Angelica is the story of a victorian marriage in 1880's London. Said marriage of several years is beginning to unravel when the book opens. What begins as a ghost story slowly reveals itself to be something darker. Clues are left very subtly and while I relished the idea of a true ghost story, it slowly became obvious that this was not it. The underlying tale is much sadder and all too understandable in light of the period it is set in. (That the same things happen still on a daily basis does not dilute the astonishing pain caused by the ignorance of the older period.) The bulk of the tale is told by the wife and mother, Constance, through the voice of an unknown narrator. The spiritualist called in to exorcise the suspected haunt picks up the tale and we are vouchsafed a slightly different interpretation. From here the story is retold by Joseph, the husband, and the narrator reveals their identity.
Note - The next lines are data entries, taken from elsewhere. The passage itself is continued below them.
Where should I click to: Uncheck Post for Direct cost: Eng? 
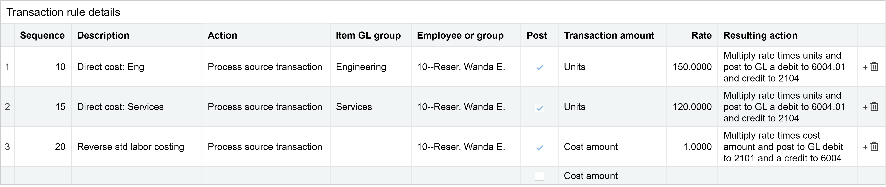(x=540, y=67)
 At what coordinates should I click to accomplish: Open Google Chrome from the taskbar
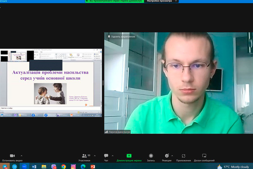point(64,166)
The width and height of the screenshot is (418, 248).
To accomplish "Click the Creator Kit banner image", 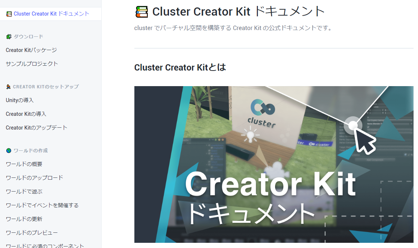I will coord(274,164).
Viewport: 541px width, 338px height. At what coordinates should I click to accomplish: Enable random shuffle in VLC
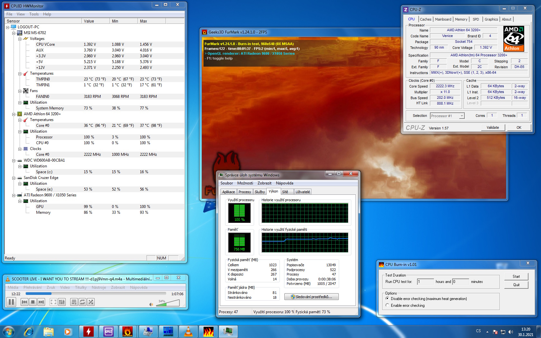(x=91, y=302)
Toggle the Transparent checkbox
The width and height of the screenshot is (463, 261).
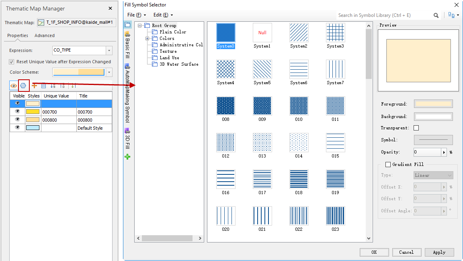[x=416, y=128]
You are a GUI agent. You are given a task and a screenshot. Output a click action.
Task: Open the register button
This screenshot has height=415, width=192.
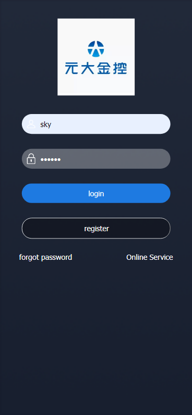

The final section is told by the four year old daughter of Constance and Joseph in the form of a written exercise imposed by her psychiatrist (whom I believe is intended to be Freud himself). Aside from the rich complexity of the historical detail and psychological nuances of each character, the book will continue to haunt the reader in its lack of a clearly delineated denouement. Like really good films that leave you guessing, one could have a conversation about this book for a long time. I expect future readings to leave me with different impressions and I look forward to discovering them. For your sake I am leaving out a lot of information. You will enjoy the book all the more for making your own interpretations.

Arthur Phillips, a five time Jeopardy champion, has written two previous books which sit temptingly on my TBR stack. I gladly await his next offering.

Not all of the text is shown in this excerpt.